Thank you for your supportive comment and for sharing your own story, Lynne. I have a feeling I’ll be seeking out your advice as I travel down the reading road with Isabelle.
You and you daughter, snuggled in, reading. That’s my takeaway right now. If she’s interested, you are right there to guide her, and the two of you are loving what you are doing, what’s the question? 🙂
True, we outsiders don’t know the dynamics, but in the end, you are sharing a love of reading with your daughter, and helping her to discover that same love. I would imagine this is not the only book she’s reading, nor will it be the only book she reads. There will be time to worry (just look at my gray hair), but this, right now, isn’t one of them! 🙂
Thank you for sharing your daughter’s reading with us!

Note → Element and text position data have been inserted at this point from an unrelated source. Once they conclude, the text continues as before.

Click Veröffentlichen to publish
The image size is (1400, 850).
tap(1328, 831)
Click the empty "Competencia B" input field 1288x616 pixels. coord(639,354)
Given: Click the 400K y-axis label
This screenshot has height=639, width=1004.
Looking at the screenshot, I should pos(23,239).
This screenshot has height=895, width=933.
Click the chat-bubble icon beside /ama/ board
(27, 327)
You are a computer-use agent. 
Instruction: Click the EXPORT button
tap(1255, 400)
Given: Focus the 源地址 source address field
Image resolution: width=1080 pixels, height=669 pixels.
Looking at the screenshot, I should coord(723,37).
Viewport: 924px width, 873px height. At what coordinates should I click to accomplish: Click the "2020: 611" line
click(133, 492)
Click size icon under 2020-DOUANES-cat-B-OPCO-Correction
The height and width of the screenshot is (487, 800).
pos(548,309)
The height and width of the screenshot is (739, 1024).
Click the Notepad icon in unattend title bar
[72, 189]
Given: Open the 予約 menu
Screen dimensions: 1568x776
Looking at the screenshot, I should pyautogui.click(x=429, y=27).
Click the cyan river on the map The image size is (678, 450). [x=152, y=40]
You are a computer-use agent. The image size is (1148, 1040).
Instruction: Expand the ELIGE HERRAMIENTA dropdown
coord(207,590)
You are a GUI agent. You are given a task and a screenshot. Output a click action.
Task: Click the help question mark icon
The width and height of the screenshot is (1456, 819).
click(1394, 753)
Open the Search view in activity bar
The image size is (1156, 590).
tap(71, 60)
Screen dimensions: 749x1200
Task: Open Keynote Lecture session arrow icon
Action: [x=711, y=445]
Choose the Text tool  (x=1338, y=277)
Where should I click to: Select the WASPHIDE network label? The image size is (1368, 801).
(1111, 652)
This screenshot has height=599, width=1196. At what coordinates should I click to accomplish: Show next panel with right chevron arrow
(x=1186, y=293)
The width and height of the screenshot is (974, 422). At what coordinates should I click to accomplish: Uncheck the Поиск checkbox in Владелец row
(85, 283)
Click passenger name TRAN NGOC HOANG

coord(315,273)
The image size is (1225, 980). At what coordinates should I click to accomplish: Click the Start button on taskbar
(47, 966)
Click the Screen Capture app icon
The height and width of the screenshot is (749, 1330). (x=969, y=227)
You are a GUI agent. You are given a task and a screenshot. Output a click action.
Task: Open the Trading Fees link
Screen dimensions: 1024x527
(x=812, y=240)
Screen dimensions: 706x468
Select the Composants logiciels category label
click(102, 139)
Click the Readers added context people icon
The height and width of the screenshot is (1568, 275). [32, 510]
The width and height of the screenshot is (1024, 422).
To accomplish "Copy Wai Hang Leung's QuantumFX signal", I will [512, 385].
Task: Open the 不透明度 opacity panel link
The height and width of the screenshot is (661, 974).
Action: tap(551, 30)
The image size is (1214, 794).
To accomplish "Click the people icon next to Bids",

I’m wit Elephant and Piggie too. It is for the same reason that my struggling second graders (often boys) gravitate towards Matt Christopher books…even when they are challenging. There are skills and there is motivation and there is discovering the love of a magical funny book. So you help a bit more with the challenging parts, but she will remember the love of literature that is not always there in a “just right” book. Enjoy!
It is such a hard struggle balancing being a mom and a teacher when our kids are learning to read. My son adores books and being read to, and I have read to him every day since he was born. (Truly. I read him the hospital menu because I hadn’t thought to back any baby books in my hospital bag.) I know that my son really struggled in kindergarten because he wanted to read, and read interesting books. Cutting out cards with word sounds and gluing them to the right picture bored him senseless, and those eight page, level appropriate books that he was given to read in class were so basic as to be stultifying. He felt like he was not a reader because he could not read what he wanted to read, and so he stopped trying for a long time. After a summer with me (and away from the rigidity of the classrooms at his school), his love of reading returned, and he was willing to try again. He too can now read Elephant and Piggie on his own, and many nights asks his he can read me a bedtime story and then I read him one.
Thank you for sharing your story with me. Sounds like your son is a reader now!